Bregalad wrote:My approach is to simply store a global value saying whether the clock speed is NTSC or PAL/Dendy
Basically you're wasting a lot of RAM and ROM in your cart to accomodate for PAL and NTSC systems.
I don't see one byte of RAM as "a lot". As for ROM, it doesn't take a lot of bytes to wrap (say) the tempo upcounter at 3000 instead of 3606. In any case, it'd "waste" a lot less ROM than storing both a complete NTSC version and a complete PAL version of the game in each cartridge.
DRW wrote:To me, adjusting the speed for PAL makes only sense in one specific case: When you have PAL players who desire to play the game at the correct speed, but on their unmodded PAL console. Everybody else doesn't care anyway.

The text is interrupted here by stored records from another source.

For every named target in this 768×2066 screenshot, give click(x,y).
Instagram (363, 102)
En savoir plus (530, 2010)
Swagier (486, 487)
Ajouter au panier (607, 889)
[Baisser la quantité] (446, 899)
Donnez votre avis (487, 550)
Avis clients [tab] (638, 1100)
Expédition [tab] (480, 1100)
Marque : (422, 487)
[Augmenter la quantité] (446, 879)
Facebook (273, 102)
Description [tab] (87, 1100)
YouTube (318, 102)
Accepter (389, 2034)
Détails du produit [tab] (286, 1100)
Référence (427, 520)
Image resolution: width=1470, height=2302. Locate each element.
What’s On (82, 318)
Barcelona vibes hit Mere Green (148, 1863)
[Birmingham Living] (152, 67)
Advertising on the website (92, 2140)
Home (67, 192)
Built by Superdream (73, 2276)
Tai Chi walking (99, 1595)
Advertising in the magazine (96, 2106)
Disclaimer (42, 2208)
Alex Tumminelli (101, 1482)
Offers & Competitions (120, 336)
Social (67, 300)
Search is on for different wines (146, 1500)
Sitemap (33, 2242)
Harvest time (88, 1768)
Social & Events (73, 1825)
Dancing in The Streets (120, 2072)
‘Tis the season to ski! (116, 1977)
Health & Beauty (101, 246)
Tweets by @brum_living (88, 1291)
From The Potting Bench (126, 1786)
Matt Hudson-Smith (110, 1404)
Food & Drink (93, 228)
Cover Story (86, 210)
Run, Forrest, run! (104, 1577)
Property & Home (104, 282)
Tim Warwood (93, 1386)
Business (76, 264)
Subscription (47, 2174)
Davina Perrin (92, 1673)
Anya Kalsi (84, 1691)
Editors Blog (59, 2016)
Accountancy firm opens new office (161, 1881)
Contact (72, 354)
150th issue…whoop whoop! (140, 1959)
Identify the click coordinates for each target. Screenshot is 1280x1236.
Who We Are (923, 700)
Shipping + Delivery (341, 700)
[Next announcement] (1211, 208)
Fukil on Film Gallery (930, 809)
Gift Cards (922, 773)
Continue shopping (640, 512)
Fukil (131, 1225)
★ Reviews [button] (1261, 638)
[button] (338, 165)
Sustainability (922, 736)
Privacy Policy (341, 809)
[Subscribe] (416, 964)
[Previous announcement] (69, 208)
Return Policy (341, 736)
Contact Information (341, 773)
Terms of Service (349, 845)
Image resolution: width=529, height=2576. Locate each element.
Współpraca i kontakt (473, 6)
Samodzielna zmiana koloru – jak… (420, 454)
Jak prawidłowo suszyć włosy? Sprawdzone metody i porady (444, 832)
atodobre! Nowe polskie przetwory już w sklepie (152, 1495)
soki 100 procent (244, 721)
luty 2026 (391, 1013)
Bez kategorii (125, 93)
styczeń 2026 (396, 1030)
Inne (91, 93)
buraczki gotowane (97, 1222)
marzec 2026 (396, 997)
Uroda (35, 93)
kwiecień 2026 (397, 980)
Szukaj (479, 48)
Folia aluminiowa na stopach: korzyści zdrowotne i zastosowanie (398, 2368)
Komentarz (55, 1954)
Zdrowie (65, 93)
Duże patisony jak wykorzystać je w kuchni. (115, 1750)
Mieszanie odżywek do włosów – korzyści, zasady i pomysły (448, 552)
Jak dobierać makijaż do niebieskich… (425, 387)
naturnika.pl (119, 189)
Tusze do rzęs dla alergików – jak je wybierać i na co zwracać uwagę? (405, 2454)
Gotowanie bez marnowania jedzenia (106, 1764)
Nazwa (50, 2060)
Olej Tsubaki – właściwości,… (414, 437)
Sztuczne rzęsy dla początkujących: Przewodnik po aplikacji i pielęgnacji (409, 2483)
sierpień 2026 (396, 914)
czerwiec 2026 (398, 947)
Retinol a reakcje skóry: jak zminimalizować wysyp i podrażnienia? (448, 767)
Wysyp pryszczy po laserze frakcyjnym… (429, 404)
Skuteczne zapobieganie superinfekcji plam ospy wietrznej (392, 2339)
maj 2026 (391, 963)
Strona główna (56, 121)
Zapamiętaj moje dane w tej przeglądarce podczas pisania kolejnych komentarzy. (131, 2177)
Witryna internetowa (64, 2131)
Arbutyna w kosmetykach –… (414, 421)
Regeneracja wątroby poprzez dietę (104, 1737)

Or when you want to deter someone from cheating his way to a high score by playing the NTSC ROM at PAL speed.
Just my opinion:
Here's how I'd make a dual NTSC/PAL game, based largely on my experience with
Thwaite:
- Run much of the game engine at 10 Hz, such as advancing sprites to the next cel of animation. This can help with enemy AI as well, as spreading the enemies' think cycles over five frames can seriously ease processing.
- Increase actors' velocities by 20% and accelerations by 44%. This will cause slight changes to trajectories, as rainwarrior mentioned and as top-level Quake series players exploit. Be sure to play-test your game in emulators at both speeds.
- Increase music tempo. Pently expresses tempo in rows per minute, allowing it to use a Bresenham algorithm to accumulate rows in a variable until it crosses the platform's frames per minute value. Decreasing frames per minute from 3606 to 3000 keeps everything the same tempo, but I'll admit it gets on the nerve of hardcore 0CC-FamiTracker composers (who prefer to control tempo using a looping sequence of frames per row values, which 0CC-FT calls a "groove").
- On PAL NES (but not Dendy), transpose everything up one semitone. This should keep everything reasonably in tune unless you're using Sunsoft bass, and if you're using that, you should have enough PRG ROM for two period tables.